RedMart Fined SGD 72,000 for Data Breach Resulting in Online Sale of Customer Data

Grocery delivery service RedMart has been fined SGD 72,000 by Singapore’s privacy watchdog for failing to put in place reasonable security measures to protect customers' personal data, such as names, encrypted passwords, phone numbers, and partial credit card numbers. After an acquisition by Lazada in 2016, RedMart set out to migrate and integrate its customer-facing website and mobile applications, and cease operations by March 2019. However, the migration of Redmart’s back-end system was not completed and remained on cloud storage provided by Amazon Web Services (AWS). There was no password authentication required to access this database, nor was it encrypted. Watchdog investigations revealed that an unidentified threat actor exfiltrated the database in September 2020 after gaining unauthorized access to RedMart's cloud on AWS via a compromised staff account.

‍

Chinese Electric Automaker Nio Hit by Data Breach

In the most recent hacking incident to affect the global auto industry, China-based electric automaker Nio Inc. said on Tuesday that hackers had broken into its computer systems and accessed data on users and vehicle sales. The hackers claimed to possess the electric carmaker's internal data and demanded USD 2.25 million in bitcoin in an email. The cyber attack on Nio also occurs at a time when the Chinese government is pressuring automakers to strengthen data security and store locally generated key data in the country. 

‍

Queensland University of Technology Shuts Down IT Systems After Being Hit by Ransomware Attack

The Queensland University of Technology (QUT) has suffered a ransomware attack that has seen campus printers spew out multiple copies of ransomware notes simultaneously. The university has taken precautions by shutting down multiple
IT systems. The printed ransomware note claimed to originate from ‘Royal Ransomware’, which deletes shadow copies of data on a system to prevent data recovery. Royal ransomware also increases encryption speed by running threads on all system processors and using a form of intermittent encryption. A ransomware note is also left behind in each directory it traverses. A spokesperson for QUT said that although multiple systems had been compromised, none of the ‘core’ student, staff, or financial systems appeared to be involved.
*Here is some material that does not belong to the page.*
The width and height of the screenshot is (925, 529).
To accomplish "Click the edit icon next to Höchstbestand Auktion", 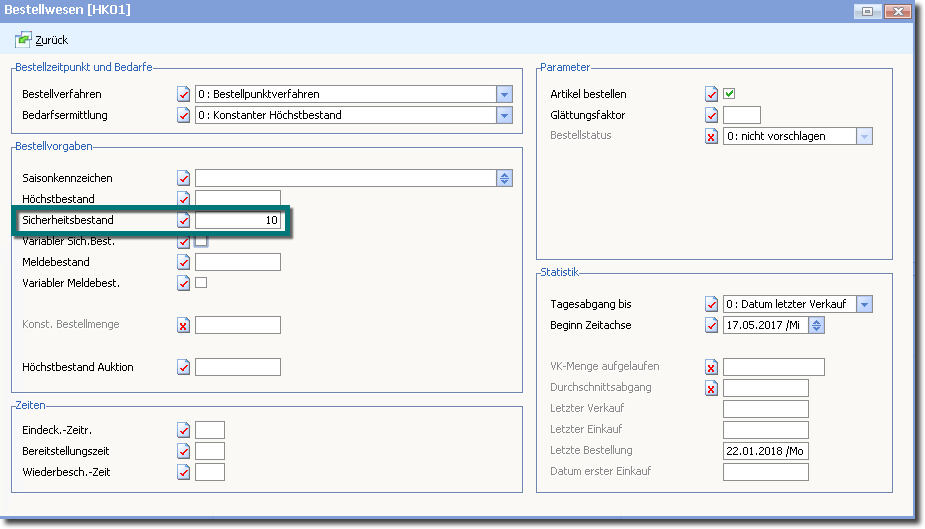I will click(x=183, y=367).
Students who received an offer to study at the university this morning are also being contacted by QUT. Although they can accept offers from the university, students won't be able to finish their paperwork until the IT systems are operational again.

‍

Okta’s Source Code Stolen After GitHub Repositories Hacked

Okta, a leading provider of authentication services and Identity and Access Management (IAM) solutions, says that its private GitHub repositories were hacked this month. GitHub notified Okta earlier this month of suspicious access to Okta's code repositories.
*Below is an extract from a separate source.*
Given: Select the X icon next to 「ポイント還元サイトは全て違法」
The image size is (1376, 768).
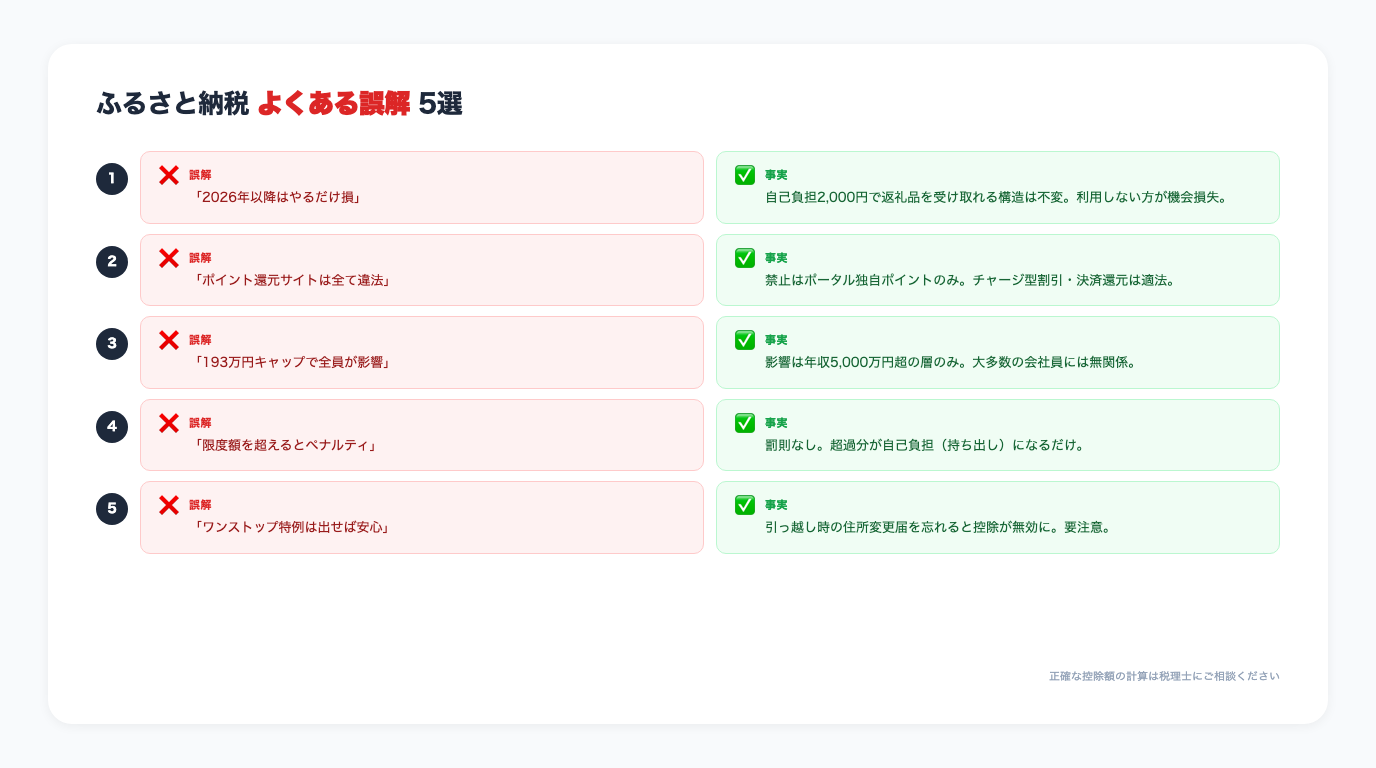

Earlier this year, Okta faced multiple security incidents and bumpy disclosures when hacking group Lapsus$ claimed that it had access to Okta's administrative consoles and customer data, and began posting screenshots of the stolen data on Telegram. Okta-owned Auth0's source code repositories were also obtained by a ‘third-party individual’ from its environment via unknown means.

‍

Lastpass: Hackers Stole Customer Vault Data in Cloud Storage Breach

Lastpass has disclosed that hackers stole customer vault data after breaching its cloud storage system earlier this year using data stolen in an incident in August 2022. The cloud storage service is used to store archived backups of production data. The threat actor copied backup data and related metadata containing company names, end-user names, billing addresses, email addresses, phone numbers, and the IP addresses from which customers were accessing the Lastpass service. 

LastPass’ password management software is used by more than 33 million people and 100,000 businesses worldwide.

This the second security incident disclosed by the company since the start of the year after confirming in August that its developer environment was breached using a compromised developer account.